START AVAILABLE DATA

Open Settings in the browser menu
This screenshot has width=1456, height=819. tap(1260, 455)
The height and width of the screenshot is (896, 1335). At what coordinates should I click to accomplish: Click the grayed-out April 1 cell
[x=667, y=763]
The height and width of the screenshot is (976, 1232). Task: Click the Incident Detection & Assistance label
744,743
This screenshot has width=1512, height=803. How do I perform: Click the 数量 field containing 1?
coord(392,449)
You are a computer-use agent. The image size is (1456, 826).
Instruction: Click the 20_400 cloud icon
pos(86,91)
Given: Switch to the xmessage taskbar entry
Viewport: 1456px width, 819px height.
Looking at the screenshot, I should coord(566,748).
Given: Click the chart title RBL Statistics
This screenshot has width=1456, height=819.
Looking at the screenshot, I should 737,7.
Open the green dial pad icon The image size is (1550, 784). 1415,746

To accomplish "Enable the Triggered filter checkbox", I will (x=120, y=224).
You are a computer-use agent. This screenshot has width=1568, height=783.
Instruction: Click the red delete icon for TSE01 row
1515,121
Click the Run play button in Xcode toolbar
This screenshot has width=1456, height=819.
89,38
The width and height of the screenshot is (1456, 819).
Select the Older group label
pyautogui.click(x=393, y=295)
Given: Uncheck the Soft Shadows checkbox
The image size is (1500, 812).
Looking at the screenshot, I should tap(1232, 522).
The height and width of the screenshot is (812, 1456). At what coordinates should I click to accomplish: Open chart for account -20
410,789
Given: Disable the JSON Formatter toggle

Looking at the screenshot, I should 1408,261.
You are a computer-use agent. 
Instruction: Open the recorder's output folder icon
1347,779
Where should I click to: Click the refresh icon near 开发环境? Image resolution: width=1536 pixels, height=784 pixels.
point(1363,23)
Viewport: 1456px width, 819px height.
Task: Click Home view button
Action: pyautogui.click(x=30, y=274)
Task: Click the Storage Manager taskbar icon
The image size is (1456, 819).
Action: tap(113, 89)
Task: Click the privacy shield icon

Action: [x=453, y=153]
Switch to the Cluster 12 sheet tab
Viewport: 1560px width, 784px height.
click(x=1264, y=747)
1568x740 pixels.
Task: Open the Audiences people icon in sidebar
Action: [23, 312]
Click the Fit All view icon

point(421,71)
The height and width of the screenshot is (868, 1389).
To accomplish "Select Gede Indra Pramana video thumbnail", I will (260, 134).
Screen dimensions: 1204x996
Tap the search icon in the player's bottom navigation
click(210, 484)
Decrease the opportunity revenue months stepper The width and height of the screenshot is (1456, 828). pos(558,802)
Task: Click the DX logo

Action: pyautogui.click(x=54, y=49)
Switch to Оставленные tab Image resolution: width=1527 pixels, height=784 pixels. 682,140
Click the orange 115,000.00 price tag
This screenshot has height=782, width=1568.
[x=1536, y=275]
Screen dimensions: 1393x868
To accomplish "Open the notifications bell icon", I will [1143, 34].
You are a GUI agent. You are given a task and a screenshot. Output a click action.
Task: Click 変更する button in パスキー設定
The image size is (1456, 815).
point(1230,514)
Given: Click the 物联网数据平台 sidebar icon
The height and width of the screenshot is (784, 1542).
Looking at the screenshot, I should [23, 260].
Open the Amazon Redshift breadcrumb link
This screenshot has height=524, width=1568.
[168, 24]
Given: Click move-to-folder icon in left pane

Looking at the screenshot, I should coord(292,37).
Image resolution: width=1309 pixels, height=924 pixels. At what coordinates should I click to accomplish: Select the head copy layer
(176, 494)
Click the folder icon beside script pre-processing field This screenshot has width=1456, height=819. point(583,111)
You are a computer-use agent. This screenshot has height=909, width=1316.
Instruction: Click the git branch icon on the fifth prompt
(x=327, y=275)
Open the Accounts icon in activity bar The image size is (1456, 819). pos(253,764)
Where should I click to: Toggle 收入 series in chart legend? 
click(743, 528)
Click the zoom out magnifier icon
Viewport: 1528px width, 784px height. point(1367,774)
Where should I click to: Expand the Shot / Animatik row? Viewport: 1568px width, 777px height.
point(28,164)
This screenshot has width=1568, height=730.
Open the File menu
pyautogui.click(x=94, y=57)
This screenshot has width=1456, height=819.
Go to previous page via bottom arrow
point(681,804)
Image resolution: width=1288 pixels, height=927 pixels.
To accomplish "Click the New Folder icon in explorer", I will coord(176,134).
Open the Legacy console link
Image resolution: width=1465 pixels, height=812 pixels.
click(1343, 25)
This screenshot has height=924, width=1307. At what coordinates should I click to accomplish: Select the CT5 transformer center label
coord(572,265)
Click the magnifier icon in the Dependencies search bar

END AVAILABLE DATA

TASK PROMPT – Reproduce the full set of records precisely.

COMPLETED EXERCISE –
Open Settings in the browser menu
This screenshot has width=1456, height=819. tap(1260, 455)
The height and width of the screenshot is (896, 1335). At what coordinates should I click to accomplish: Click the grayed-out April 1 cell
[x=667, y=763]
The height and width of the screenshot is (976, 1232). Task: Click the Incident Detection & Assistance label
744,743
This screenshot has width=1512, height=803. How do I perform: Click the 数量 field containing 1?
coord(392,449)
You are a computer-use agent. The image size is (1456, 826).
Instruction: Click the 20_400 cloud icon
pos(86,91)
Given: Switch to the xmessage taskbar entry
Viewport: 1456px width, 819px height.
Looking at the screenshot, I should coord(566,748).
Given: Click the chart title RBL Statistics
This screenshot has width=1456, height=819.
Looking at the screenshot, I should 737,7.
Open the green dial pad icon The image size is (1550, 784). 1415,746

To accomplish "Enable the Triggered filter checkbox", I will (x=120, y=224).
You are a computer-use agent. This screenshot has width=1568, height=783.
Instruction: Click the red delete icon for TSE01 row
1515,121
Click the Run play button in Xcode toolbar
This screenshot has width=1456, height=819.
89,38
The width and height of the screenshot is (1456, 819).
Select the Older group label
pyautogui.click(x=393, y=295)
Given: Uncheck the Soft Shadows checkbox
The image size is (1500, 812).
Looking at the screenshot, I should tap(1232, 522).
The height and width of the screenshot is (812, 1456). At what coordinates should I click to accomplish: Open chart for account -20
410,789
Given: Disable the JSON Formatter toggle

Looking at the screenshot, I should 1408,261.
You are a computer-use agent. 
Instruction: Open the recorder's output folder icon
1347,779
Where should I click to: Click the refresh icon near 开发环境? Image resolution: width=1536 pixels, height=784 pixels.
point(1363,23)
Viewport: 1456px width, 819px height.
Task: Click Home view button
Action: pyautogui.click(x=30, y=274)
Task: Click the Storage Manager taskbar icon
The image size is (1456, 819).
Action: tap(113, 89)
Task: Click the privacy shield icon

Action: [x=453, y=153]
Switch to the Cluster 12 sheet tab
Viewport: 1560px width, 784px height.
click(x=1264, y=747)
1568x740 pixels.
Task: Open the Audiences people icon in sidebar
Action: [23, 312]
Click the Fit All view icon

point(421,71)
The height and width of the screenshot is (868, 1389).
To accomplish "Select Gede Indra Pramana video thumbnail", I will (260, 134).
Screen dimensions: 1204x996
Tap the search icon in the player's bottom navigation
click(210, 484)
Decrease the opportunity revenue months stepper The width and height of the screenshot is (1456, 828). pos(558,802)
Task: Click the DX logo

Action: pyautogui.click(x=54, y=49)
Switch to Оставленные tab Image resolution: width=1527 pixels, height=784 pixels. 682,140
Click the orange 115,000.00 price tag
This screenshot has height=782, width=1568.
[x=1536, y=275]
Screen dimensions: 1393x868
To accomplish "Open the notifications bell icon", I will [1143, 34].
You are a GUI agent. You are given a task and a screenshot. Output a click action.
Task: Click 変更する button in パスキー設定
The image size is (1456, 815).
point(1230,514)
Given: Click the 物联网数据平台 sidebar icon
The height and width of the screenshot is (784, 1542).
Looking at the screenshot, I should [23, 260].
Open the Amazon Redshift breadcrumb link
This screenshot has height=524, width=1568.
[168, 24]
Given: Click move-to-folder icon in left pane

Looking at the screenshot, I should coord(292,37).
Image resolution: width=1309 pixels, height=924 pixels. At what coordinates should I click to accomplish: Select the head copy layer
(176, 494)
Click the folder icon beside script pre-processing field This screenshot has width=1456, height=819. point(583,111)
You are a computer-use agent. This screenshot has height=909, width=1316.
Instruction: Click the git branch icon on the fifth prompt
(x=327, y=275)
Open the Accounts icon in activity bar The image size is (1456, 819). pos(253,764)
Where should I click to: Toggle 收入 series in chart legend? 
click(743, 528)
Click the zoom out magnifier icon
Viewport: 1528px width, 784px height. point(1367,774)
Where should I click to: Expand the Shot / Animatik row? Viewport: 1568px width, 777px height.
point(28,164)
This screenshot has width=1568, height=730.
Open the File menu
pyautogui.click(x=94, y=57)
This screenshot has width=1456, height=819.
Go to previous page via bottom arrow
point(681,804)
Image resolution: width=1288 pixels, height=927 pixels.
To accomplish "Click the New Folder icon in explorer", I will coord(176,134).
Open the Legacy console link
Image resolution: width=1465 pixels, height=812 pixels.
click(1343, 25)
This screenshot has height=924, width=1307. At what coordinates should I click to accomplish: Select the CT5 transformer center label
coord(572,265)
Click the magnifier icon in the Dependencies search bar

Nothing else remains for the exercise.